Ecosyste.ms: Awesome

An open API service indexing awesome lists of open source software.

Awesome Lists | Featured Topics | Projects

https://github.com/leonardoalt/dl_symb_exec_sol

Symbolic execution engine written in Solidity, based on Difference Logic.
https://github.com/leonardoalt/dl_symb_exec_sol

Last synced: about 4 hours ago
JSON representation

Symbolic execution engine written in Solidity, based on Difference Logic.
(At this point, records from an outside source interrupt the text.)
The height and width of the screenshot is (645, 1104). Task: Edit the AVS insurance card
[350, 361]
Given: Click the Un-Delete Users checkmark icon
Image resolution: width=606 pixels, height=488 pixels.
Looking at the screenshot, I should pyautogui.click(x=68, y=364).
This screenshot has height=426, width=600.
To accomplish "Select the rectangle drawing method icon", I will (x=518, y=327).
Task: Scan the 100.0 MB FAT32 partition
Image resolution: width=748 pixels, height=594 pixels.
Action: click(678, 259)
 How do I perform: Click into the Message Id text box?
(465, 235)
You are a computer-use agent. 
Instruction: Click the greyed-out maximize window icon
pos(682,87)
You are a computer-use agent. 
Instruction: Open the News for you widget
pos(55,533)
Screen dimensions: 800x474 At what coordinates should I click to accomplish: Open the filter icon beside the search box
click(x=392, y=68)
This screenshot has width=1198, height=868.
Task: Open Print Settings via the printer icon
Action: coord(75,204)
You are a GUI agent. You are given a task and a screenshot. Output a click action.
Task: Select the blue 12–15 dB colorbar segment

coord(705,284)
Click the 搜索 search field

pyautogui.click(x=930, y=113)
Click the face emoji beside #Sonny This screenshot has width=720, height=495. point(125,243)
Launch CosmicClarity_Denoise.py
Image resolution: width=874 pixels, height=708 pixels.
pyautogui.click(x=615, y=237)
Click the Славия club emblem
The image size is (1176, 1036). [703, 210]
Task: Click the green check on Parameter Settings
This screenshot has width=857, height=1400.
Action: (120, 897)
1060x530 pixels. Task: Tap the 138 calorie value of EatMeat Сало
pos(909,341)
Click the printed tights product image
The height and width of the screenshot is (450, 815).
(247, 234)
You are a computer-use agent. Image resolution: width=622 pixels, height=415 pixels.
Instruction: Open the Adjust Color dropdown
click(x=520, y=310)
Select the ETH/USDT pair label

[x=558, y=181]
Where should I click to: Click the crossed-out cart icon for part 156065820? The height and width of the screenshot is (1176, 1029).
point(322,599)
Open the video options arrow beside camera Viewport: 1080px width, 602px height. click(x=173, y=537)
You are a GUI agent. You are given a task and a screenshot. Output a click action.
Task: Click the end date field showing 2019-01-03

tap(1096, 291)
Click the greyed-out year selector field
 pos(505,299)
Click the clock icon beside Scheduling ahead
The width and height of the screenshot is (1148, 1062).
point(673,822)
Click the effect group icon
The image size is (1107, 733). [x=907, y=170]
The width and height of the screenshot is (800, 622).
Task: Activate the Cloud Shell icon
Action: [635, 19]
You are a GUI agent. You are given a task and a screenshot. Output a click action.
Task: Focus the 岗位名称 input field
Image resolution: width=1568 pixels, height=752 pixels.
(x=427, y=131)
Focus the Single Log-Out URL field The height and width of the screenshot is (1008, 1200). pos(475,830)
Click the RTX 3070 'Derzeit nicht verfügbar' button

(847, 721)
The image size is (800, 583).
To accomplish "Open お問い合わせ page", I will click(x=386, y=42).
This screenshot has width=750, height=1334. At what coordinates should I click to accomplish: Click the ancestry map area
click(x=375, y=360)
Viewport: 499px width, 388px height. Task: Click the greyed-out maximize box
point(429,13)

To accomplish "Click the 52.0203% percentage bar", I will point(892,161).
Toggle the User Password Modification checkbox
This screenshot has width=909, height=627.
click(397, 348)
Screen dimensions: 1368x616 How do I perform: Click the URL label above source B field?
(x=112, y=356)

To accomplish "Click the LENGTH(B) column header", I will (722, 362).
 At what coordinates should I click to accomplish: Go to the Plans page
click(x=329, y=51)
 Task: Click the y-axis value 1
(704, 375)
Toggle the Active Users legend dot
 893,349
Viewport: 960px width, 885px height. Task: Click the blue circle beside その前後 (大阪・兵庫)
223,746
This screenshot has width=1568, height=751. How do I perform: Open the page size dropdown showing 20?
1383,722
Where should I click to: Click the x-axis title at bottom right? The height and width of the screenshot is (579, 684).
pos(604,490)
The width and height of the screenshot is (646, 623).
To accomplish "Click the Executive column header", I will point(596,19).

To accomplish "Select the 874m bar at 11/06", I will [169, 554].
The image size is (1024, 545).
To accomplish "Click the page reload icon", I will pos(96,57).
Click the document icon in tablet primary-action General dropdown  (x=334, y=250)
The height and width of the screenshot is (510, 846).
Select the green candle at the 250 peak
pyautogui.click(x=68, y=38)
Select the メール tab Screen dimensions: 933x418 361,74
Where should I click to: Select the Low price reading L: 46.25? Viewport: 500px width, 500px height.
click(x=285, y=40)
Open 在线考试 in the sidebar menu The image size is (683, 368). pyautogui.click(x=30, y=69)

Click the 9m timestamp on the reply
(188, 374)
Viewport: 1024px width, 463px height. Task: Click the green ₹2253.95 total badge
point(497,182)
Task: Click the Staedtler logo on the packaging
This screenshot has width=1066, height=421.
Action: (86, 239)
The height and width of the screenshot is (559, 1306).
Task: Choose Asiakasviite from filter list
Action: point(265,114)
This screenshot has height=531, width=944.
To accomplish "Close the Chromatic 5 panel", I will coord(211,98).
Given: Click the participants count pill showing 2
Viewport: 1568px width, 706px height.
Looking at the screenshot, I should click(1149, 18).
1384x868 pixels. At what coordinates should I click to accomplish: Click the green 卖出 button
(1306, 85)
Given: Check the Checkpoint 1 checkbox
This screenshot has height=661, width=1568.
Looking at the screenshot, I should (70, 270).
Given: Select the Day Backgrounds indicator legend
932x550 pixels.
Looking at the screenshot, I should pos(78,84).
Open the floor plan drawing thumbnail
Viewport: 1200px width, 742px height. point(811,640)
Awesome Lists containing this project

README

        

**This code base is not meant to be used seriously, it's only a study.**
========================================================================

EVM Symbolic Execution in Solidity
==================================

This repo contains an experimental symbolic execution engine implemented in
Solidity.
If you write smart contracts in Solidity and write your tests also in Solidity,
the analysis runs simply as part of the test suite, itself being a test
library.
Therefore, any framework that allows tests in Solidity should be able to run
this symbolic execution, without any extra tooling.
Since that code is not going to be deployed anyway we don't care about gas.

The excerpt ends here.